庶女?这是变相羞辱母亲。“大娘,我不是这个意思!我只是想留在你们身边,多尽些孝道。”我装作委屈,低了语调。
“是吗?不过这婚期已定,就在冬月末,恐怕改不了了,况且聘礼已下,退回去岂不是驳了知府的颜面?”
“此事已定,自古儿女婚事乃父母之命,岂容你自己做主?”父亲甩了甩衣袖,贪婪地抚摸着一只做工精致的翡翠杯。
王氏急着将我嫁出去,莫不是有什么阴谋?旁敲侧击地从丫鬟口中打探,才知知府的公子竟是一个浪荡之徒,已娶了五房妾侍。
王氏此举一是为了拉拢官府,二是为了折辱母亲,三则是为了除掉我这个眼中钉。好毒的计策!她又加派了丫鬟与庄勇监视,我无法逃走。
很快到了冬月初,我急得如热锅里的蚂蚁,却想不出一个两全其美的对策。此时却出了一件大事,改变了我与祝家庄的命数。

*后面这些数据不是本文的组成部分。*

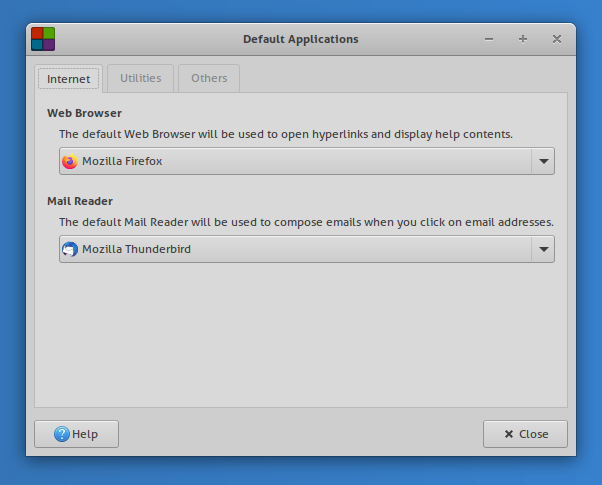Click the Firefox icon in Web Browser selector
Viewport: 602px width, 485px height.
point(69,161)
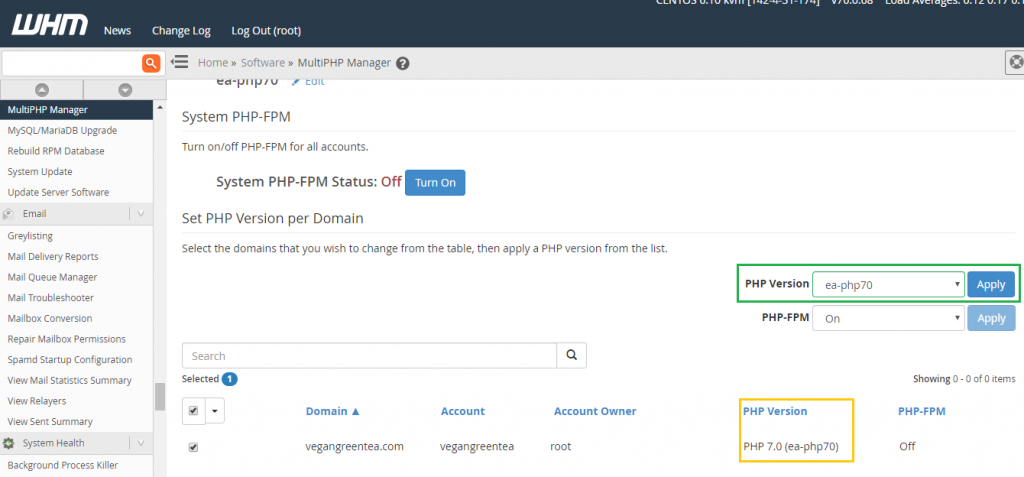
Task: Click the WHM logo
Action: click(x=50, y=26)
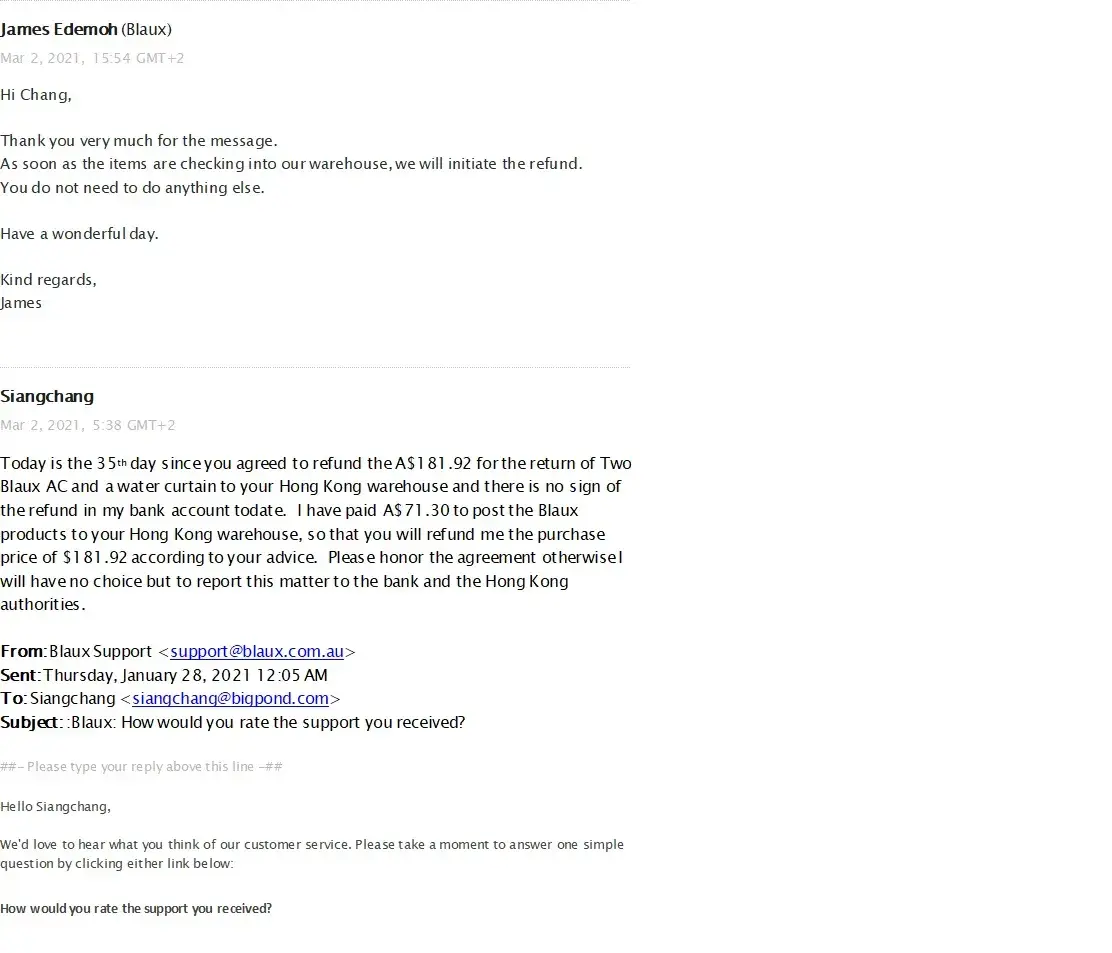
Task: Click the "Hi Chang," greeting line
Action: click(x=36, y=95)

十天前夜里,三个人大闹祝家店,杀了庄勇,烧了店面,一人被捉,两人走脱。被捉的唤作鼓上蚤时迁,走脱的竟是杨雄与石秀,三人扬言乃梁山好汉。父兄一听水泊梁山,非但没胆怯,还欲将时迁押送至州府讨赏。
杨雄、石秀救人心切,请了东边李家庄庄主扑天雕李应作说客,三哥祝彪不给李应薄面,反用箭射伤他。父兄以为杨雄、石秀无计可施,就此罢手,却没料到他二人能耐之大,竟从梁山泊搬来了救兵。

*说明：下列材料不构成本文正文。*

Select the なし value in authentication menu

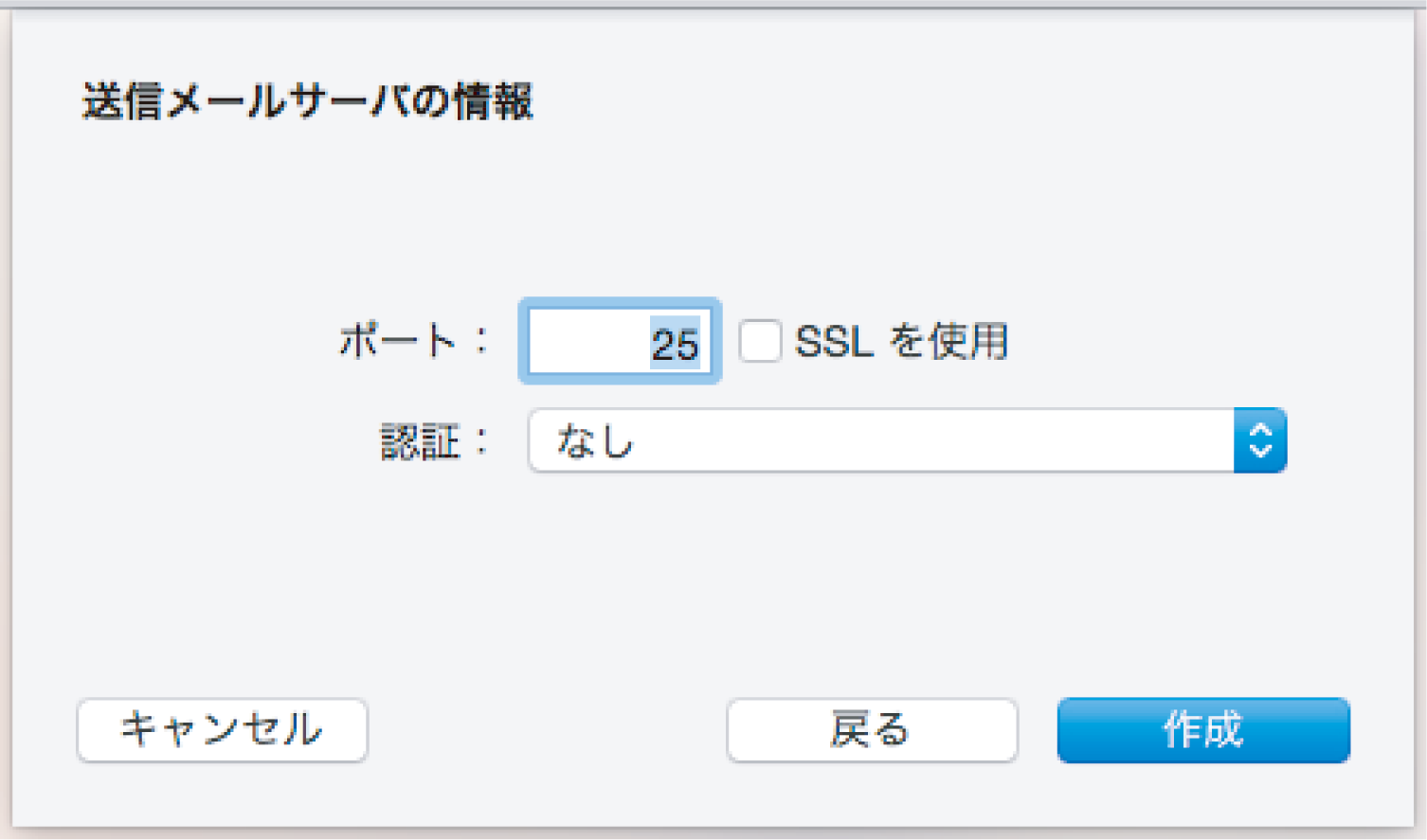pos(595,441)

五日前黄昏,号称山东第一人的及时雨宋江带着大小头领几千人马攻打祝家庄,在独龙岗陷入埋伏。三哥本能活捉他,可他们却知晓了道路机关的秘密,成功杀出重围,三哥断定有细作混入庄中走漏了风声。
为了能与梁山抗衡,三哥去西边扈家庄请了他的未婚妻扈三娘。扈三娘是扈太公独女,不仅长得漂亮,武功也甚是了得。因她只有个哥哥,又有个姐姐不幸夭折,大家便叫她三娘,其实她本名扈晴。儿时她常来祝家玩耍,与我投缘,我便叫她阿晴。
三日前,宋江一行在庄前叫阵,阿晴应战,不慎被擒,生死未卜。祝家却无一人敢去营救,师父也闷不作声。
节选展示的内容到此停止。